2. En se déterminant ainsi, sans qu'il résulte de ses constatations qu'en l'absence de faute commise par la société Cabinet JP [G], les vendeurs n'auraient eu à supporter le coût d'aucune réparation au titre des désordres affectant la péniche, la cour d'appel n'a pas donné de base légale à sa décision.

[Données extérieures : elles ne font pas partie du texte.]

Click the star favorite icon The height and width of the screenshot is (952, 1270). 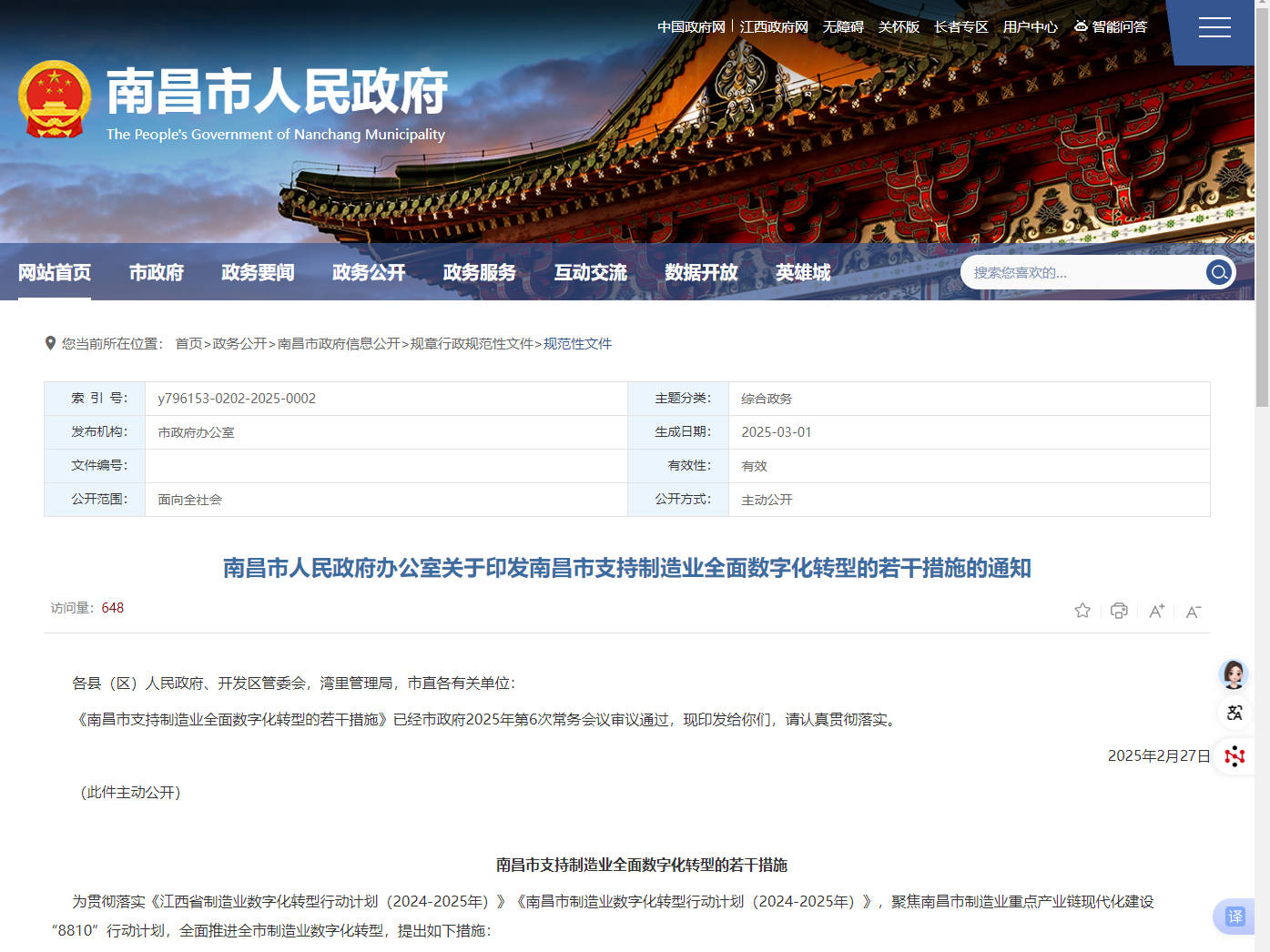click(x=1082, y=611)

PAR CES MOTIFS, et sans qu'il y ait lieu de statuer sur les autres griefs, la Cour :

RABAT l'arrêt n° 367-F-D du 11 mai 2022 ;

CASSE ET ANNULE, mais seulement en ce qu'il rejette la demande formée par la société Concorde avocats au titre de sa perte de jouissance et en ce qu'il condamne la société Cabinet JP [G] à relever et garantir Mme [B] et M. [I] de l'intégralité des condamnations prononcées contre eux, l'arrêt rendu le 17 octobre 2017, entre les parties, par la cour d'appel de Grenoble ;

Remet, sur ces points, l'affaire et les parties dans l'état où elles se trouvaient avant cet arrêt et les renvoie devant la cour d'appel de Chambéry ;

Condamne Mme [B] et M. [I] aux dépens ;

En application de l'article 700 du code de procédure civile, rejette les demandes ;

Dit que sur les diligences du procureur général près la Cour de cassation, le présent arrêt sera transmis pour être transcrit en marge ou à la suite de l'arrêt partiellement cassé ;

Ainsi fait et jugé par la Cour de cassation, première chambre civile, et prononcé par le président en son audience publique du vingt-six octobre deux mille vingt-deux.